═════ WORKING DATA

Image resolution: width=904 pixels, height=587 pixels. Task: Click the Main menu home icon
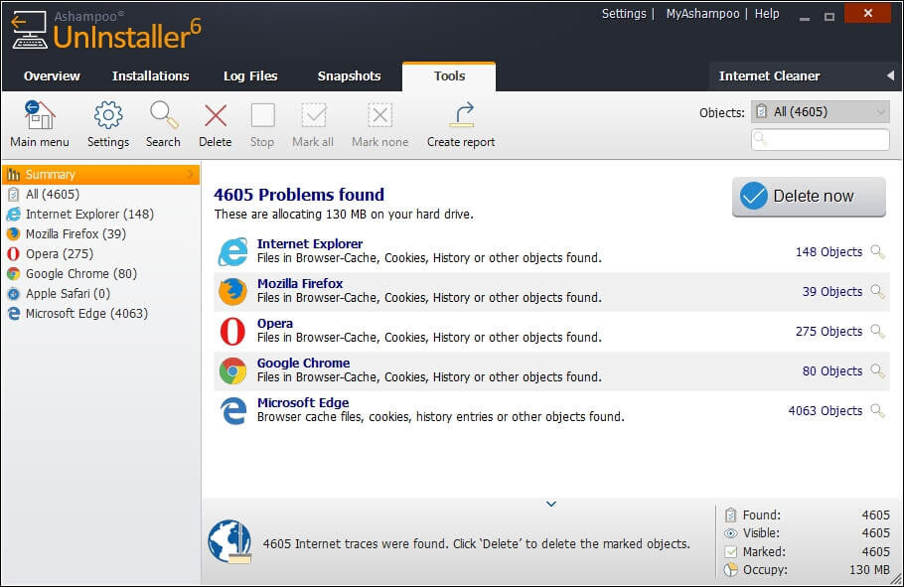[39, 116]
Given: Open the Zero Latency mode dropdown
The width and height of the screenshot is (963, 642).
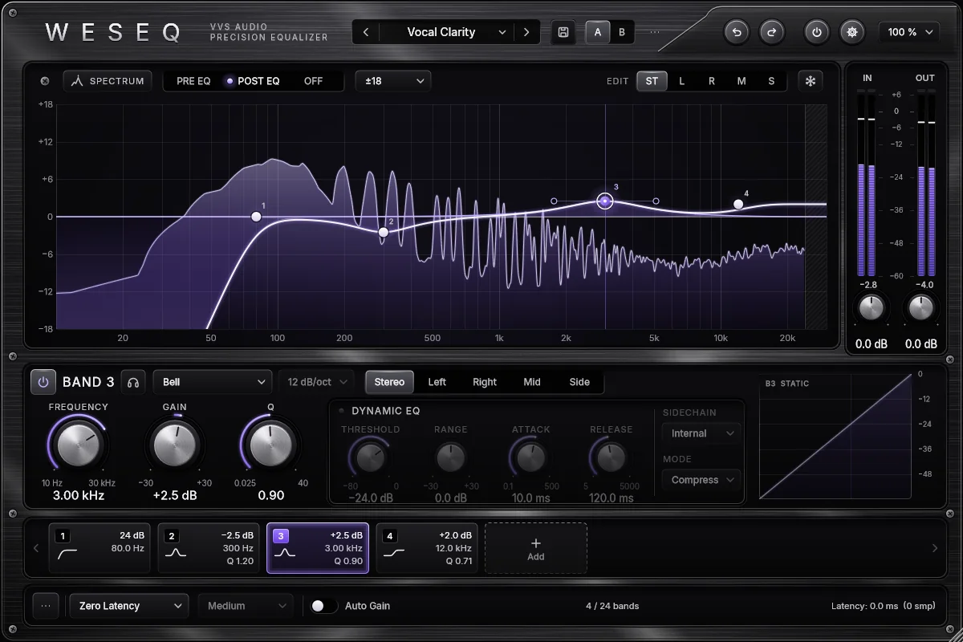Looking at the screenshot, I should [129, 606].
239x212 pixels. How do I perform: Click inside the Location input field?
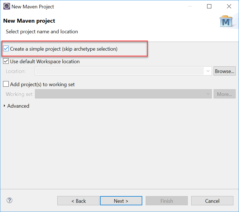pos(120,71)
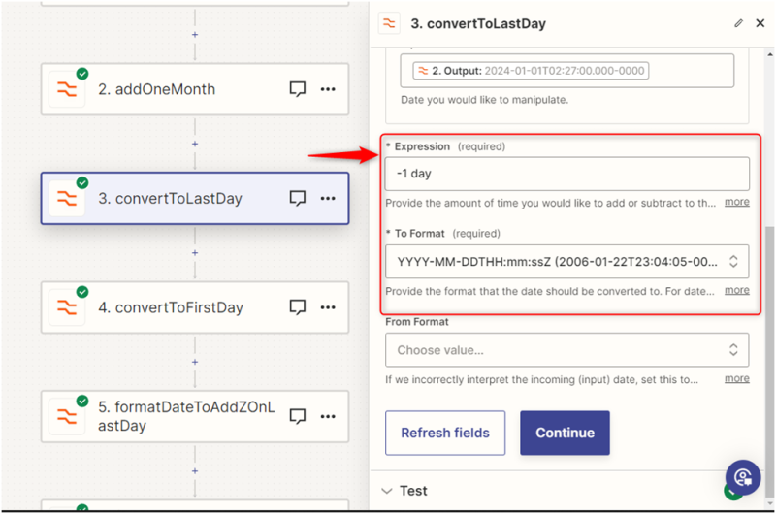Image resolution: width=776 pixels, height=514 pixels.
Task: Open the To Format dropdown
Action: pos(566,261)
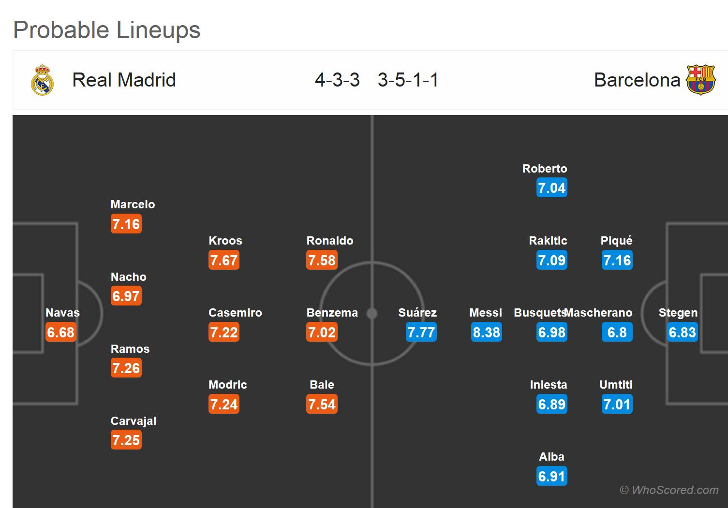The image size is (728, 508).
Task: Click Kroos's 7.67 rating badge
Action: (x=223, y=261)
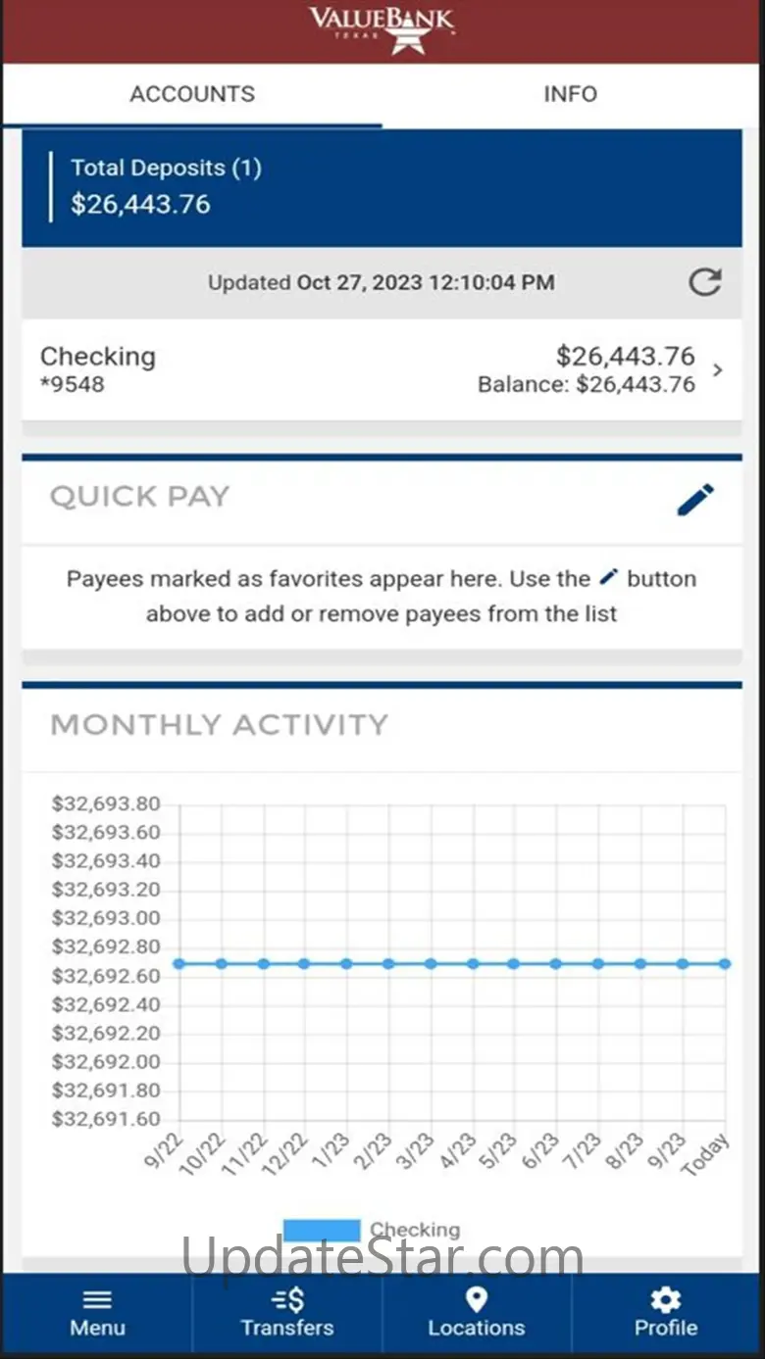
Task: Click the Today data point on chart
Action: click(x=724, y=964)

══════════

• _TASK DESCRIPTION_
Copy the lines above word for word, starting with the line that contains "Given: Open the Zero Latency mode dropdown" and ending after the line that contains "Looking at the". Leave the pictures out of your copy.

• _RESULT OF THE TASK_
Given: Open the Zero Latency mode dropdown
The width and height of the screenshot is (963, 642).
Looking at the screenshot, I should [129, 606].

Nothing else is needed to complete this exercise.